Page extract:
◆ ◆ ◆

Early in last night’s draft, a friend texted me about the Grizzlies selection of Jaren Jackson Jr. at #4: “I hope Jackson isn’t another Conley — a consolation prize in a three-player draft who takes four years to pay off. I miss those three days when everyone was supposedly down on Doncic.”

If you believe in Luka Doncic, and I think I mostly do, it was disappointing not only to see him taken off the board right ahead of the Grizzlies, but then shipped to division rival Dallas, who picked right after them.

Couldn’t Memphis have made that deal with Atlanta? Assuming they would have wanted to — and we don’t know that — the answer is actually no. Dallas added a first round pick (protected top 5) for next summer. Because of the pick the Grizzlies already owe to Boston, the Grizzlies couldn’t offer a pick until at least 2021, and possibly one whose clock wouldn’t begin until 2023. Blame Jeff Green, for whom the Grizzlies surrendered this pick. Or the executive who surrendered it.

Could the Grizzlies have simply taken Atlanta’s target, Trae Young, at 4 and forced a deal? Who’s to say Atlanta wouldn’t have just made the same deal with Dallas for Jackson, whom the Hawks front office, rather than ownership, was reported to favor?

◆ ◆ ◆

A run of records:
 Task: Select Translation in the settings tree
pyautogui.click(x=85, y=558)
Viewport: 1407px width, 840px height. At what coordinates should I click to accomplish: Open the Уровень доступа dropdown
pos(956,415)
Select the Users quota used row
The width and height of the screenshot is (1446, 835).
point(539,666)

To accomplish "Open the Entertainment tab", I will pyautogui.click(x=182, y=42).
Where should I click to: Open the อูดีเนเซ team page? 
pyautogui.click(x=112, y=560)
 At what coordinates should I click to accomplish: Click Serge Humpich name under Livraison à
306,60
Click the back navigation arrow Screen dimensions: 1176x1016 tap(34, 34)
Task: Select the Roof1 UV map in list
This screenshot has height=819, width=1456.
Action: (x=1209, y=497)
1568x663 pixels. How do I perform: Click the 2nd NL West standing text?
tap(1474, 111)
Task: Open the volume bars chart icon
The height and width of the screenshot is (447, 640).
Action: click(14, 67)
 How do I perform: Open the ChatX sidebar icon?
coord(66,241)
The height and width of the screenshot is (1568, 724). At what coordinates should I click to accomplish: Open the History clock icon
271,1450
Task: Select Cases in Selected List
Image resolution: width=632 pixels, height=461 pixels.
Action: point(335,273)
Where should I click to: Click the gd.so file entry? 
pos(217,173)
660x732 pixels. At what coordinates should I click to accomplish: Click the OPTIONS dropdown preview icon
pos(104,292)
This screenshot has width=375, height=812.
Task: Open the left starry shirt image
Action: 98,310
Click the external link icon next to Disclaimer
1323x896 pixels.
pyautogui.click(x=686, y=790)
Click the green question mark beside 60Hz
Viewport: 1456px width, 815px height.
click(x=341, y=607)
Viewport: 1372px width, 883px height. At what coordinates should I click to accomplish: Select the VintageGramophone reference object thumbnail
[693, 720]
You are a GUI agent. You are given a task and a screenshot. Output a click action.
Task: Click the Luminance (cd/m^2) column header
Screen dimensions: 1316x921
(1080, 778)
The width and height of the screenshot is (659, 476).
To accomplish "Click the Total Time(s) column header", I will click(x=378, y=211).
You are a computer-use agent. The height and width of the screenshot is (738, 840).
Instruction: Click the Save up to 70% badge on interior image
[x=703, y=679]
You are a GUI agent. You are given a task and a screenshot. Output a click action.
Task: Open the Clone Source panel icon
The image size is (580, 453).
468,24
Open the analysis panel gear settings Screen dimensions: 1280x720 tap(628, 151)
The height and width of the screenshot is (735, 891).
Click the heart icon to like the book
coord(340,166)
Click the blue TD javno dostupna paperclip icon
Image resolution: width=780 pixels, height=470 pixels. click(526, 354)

◆ ◆ ◆

Written request: Continue the Grizzlies draft commentary from the point where it stops.

Output:
Let’s not bury the lead: The Hawks basketball people apparently really wanted Jackson at #3, not Young, and not Doncic. Maybe there’s a reason for that?

In the post-draft morning light, the Conley comparison, made ruefully, seems pretty apt.

Both Conley and Jackson were picked fourth overall and both were the first lottery picks after a multi-year playoff run. The first major pieces of a new era.

Both were in fact seen as consolation prizes behind starrier prospects ahead of them (for Conley, it was Greg Oden, Kevin Durant, and Al Horford). Neither was a consensus pick in the eyes of fans. When Conley came off the board, many would have preferred Joakim Noah or Corey Brewer. For Jackson, Trae Young, Mo Bamba, Wendell Carter, and especially Trade Down were perhaps more popular.

Both Conley and Jackson were one-and-done prospects who hadn’t always been considered likely to be, players who arrived in the NBA a little ahead of schedule, at a little higher draft slot than anticipated, and maybe a little before they were/are fully ready.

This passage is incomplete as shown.